Supreme Court rules 'obvious' patents are useless

The US Supreme Court found that the US Court of Appeals for the Federal Circuit, which handles patent appeals, had not been using a stringent-enough standard to determine whether a patent was infringing. During a lawsuit between KSR v. Teleflex over a gas pedal manufactured by KSR, the Federal Circuit did not agree with a 1952 legislation mandating that an invention could not be patented if a "person having ordinary skill in the art" would consider it obvious but instead said that those challenging a patent had to show that there was a "teaching, suggestion, or motivation" tying the earlier inventions together. Teleflex claimed that KSR's products infringed on a patent it held but the Supreme Court agreed with KSR's arguments and ruled that the Federal Circuit had failed to apply the "obviousness test".

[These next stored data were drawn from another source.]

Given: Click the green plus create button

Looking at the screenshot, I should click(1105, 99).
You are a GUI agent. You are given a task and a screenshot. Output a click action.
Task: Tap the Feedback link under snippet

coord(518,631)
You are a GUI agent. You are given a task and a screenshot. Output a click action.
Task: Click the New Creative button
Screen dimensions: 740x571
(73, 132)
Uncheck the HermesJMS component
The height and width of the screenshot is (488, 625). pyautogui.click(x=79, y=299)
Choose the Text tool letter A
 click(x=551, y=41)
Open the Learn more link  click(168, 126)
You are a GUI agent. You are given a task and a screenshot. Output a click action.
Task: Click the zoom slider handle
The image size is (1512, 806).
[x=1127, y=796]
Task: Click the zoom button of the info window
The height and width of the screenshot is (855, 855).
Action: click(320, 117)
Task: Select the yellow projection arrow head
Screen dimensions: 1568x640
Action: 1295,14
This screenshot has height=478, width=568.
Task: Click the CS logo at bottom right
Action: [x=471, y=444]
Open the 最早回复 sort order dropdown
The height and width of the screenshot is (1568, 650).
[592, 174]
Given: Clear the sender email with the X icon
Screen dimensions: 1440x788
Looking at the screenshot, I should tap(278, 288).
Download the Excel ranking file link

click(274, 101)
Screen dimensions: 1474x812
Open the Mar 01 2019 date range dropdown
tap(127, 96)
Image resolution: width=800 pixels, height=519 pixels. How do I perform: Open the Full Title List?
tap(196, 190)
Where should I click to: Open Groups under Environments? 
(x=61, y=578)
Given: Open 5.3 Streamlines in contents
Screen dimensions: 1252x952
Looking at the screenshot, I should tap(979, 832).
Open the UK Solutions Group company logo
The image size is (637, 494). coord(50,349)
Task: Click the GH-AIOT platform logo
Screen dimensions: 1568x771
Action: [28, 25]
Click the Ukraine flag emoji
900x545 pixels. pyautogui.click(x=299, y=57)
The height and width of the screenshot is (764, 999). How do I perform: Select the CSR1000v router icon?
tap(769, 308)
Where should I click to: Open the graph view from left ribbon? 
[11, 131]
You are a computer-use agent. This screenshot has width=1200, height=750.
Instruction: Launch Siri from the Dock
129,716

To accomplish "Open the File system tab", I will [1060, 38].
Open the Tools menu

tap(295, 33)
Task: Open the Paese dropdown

Teleflex's patent has been invalidated, but more importantly, the Federal Circuit will now have to pay closer attention to a patent's obviousness since the Supreme Court ruling doesn't seem happy with the current patent system. "The results of ordinary innovation are not the subject of exclusive rights under the patent laws. Were it otherwise, patents might stifle rather than promote the progress of useful arts. The Circuit first erred in holding that courts and patent examiners should look only to the problem the patentee was trying to solve. Second, the appeals court erred in assuming that a person of ordinary skill in the art attempting to solve a problem will be led only to those prior art elements designed to solve the same problem," Justice Anthony Kennedy wrote for the Court.